1. Jude Farraday is obviously a tenacious and committed mother. She very clearly tries to do anything and everything she can to keep her children safe. Do you think all of this effort makes her a “good” mother? Or is she over-invested in her children’s lives? Does this kind of micro-managing keep kids safe, or put them in a position where they don’t trust their own judgment?

2. One of the powerful themes in this novel is the delicate balance a mother must find between holding on to her children and letting them go. How does Jude succeed in finding this balance? How does she fail?

3. At one point or another in this book, every character feels extreme growing pains. How do you feel each character “grew up” throughout the story?

4. On page 71, Jude observes that her husband accused her of being a helicopter parent, all noise and movement, hovering too close to her children, but if that were true, he was a satellite, positioned so far up in the sky he needed a telescope to track the goings on his own home. How does this sentence illustrate Jude’s view of motherhood? Is she right? Is Miles unaware of what’s going on in his children’s lives? How does Jude render Miles ineffective and what is the price for that?

5. Jude seems to make all the rules for her children. Why does she ignore Miles’ suggestions and advice? Why does he let her?

6. For years, Jude promised her children than they could “tell her anything, that she would pick them at night up no questions asked.” But when put to the test, she fails. Can you understand why she disciplined her children for drinking? What would you have done?

7. When the senior year partying starts, Jude knows that her kids are going to parties where alcohol is served, and she gets proof that they are drinking. How should she have handled this? Should she and Miles have forbidden them from going to parties? Why didn’t they? What were they afraid of?

8. In knowing about the drinking, were Jude and Miles tacitly allowing it? Is it enough to tell your kids about the dangers of drinking and driving and then trust them to make good decisions?

9. In many parts of the country, parents choose to have a “take the keys” party for their teenage children, with the thought that it will be a safer environment. What do you think of this? Would you do it?

10. Jude seems to find a kind of solace in her grief. It appears that she would rather stop feeling anything than to experience her own pain. Do you think this is believable? Understandable?

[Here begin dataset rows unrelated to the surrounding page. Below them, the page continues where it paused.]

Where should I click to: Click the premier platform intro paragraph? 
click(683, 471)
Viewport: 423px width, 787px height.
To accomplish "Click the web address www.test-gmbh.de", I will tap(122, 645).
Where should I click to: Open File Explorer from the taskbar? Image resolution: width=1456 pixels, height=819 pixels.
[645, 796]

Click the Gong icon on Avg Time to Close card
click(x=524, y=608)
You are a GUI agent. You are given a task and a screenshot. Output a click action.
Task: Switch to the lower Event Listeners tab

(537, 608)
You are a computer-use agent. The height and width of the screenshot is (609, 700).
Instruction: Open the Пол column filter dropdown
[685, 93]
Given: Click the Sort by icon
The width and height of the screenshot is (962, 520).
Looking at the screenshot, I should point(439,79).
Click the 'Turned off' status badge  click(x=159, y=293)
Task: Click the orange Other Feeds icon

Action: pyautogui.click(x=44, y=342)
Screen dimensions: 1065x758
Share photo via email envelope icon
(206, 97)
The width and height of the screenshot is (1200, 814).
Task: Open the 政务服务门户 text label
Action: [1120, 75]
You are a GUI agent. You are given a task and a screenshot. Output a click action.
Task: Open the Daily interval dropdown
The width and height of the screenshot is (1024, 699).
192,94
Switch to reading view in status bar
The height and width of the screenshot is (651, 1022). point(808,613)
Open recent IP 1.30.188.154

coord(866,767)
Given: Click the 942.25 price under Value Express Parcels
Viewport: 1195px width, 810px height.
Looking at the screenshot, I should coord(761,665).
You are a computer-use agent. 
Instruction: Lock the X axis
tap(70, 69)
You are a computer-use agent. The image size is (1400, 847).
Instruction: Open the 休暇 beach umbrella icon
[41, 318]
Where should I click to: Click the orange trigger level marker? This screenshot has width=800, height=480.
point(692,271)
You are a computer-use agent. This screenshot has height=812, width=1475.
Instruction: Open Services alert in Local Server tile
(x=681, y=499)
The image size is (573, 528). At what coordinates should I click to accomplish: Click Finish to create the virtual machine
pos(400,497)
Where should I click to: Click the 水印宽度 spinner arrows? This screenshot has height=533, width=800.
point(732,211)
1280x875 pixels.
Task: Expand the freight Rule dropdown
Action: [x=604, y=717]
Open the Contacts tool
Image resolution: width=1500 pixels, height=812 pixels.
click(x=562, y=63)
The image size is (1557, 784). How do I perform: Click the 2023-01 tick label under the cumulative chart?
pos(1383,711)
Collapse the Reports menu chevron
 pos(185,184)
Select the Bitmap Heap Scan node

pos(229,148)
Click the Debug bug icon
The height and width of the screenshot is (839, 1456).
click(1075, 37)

11. How did Jude’s handling of grief add to the heartache her family suffered? How do her perceptions of fault play into her coldness?

12. Jude has an extremely strained relationship with her own mother. How does this broken relationship contribute to the story?

13. Lexi comes from a very different world than the Farradays. How does her past contribute to the unfolding of the events? How is her past responsible for the decision she makes to drive that night?

14. When Jude discovers the romance between Zach and Lexi, she is immediately worried for Mia. Why? Were her fears justified?

15. Lexi pays an very high price for her actions that night. Did she do the right thing by admitting guilt? How does her past play into and contribute to the decisions she makes about Grace?

16. The author seems to be making some strong statements about the judicial system, especially with regard to power and money. Do you agree that Lexi paid a higher price for her guilt because she was powerless and broke?

17. Jude says at one point that she is seeking “justice” from the court. Is she? Did she find it?

18. Assign blame for what happened on that tragic night. How much of what happened is Lexi’s fault? Zach’s? Jude’s? Mia’s?

19. Discuss your thoughts about Grace’s “invisible” friend. Who is she? How did she help Grace deal with her emotions?

20. In the end of the novel, Jude learns that in the sea of grief, there were moments of grace, moments of time when one could remember what was left, rather than all that had been lost. What does she mean by this? How does it summarize the lessons learned she and Lexi learned? How will this new understanding change all their lives? Do you believe it? Do you think a person can ever truly overcome a tragedy of this magnitude, and if so, how?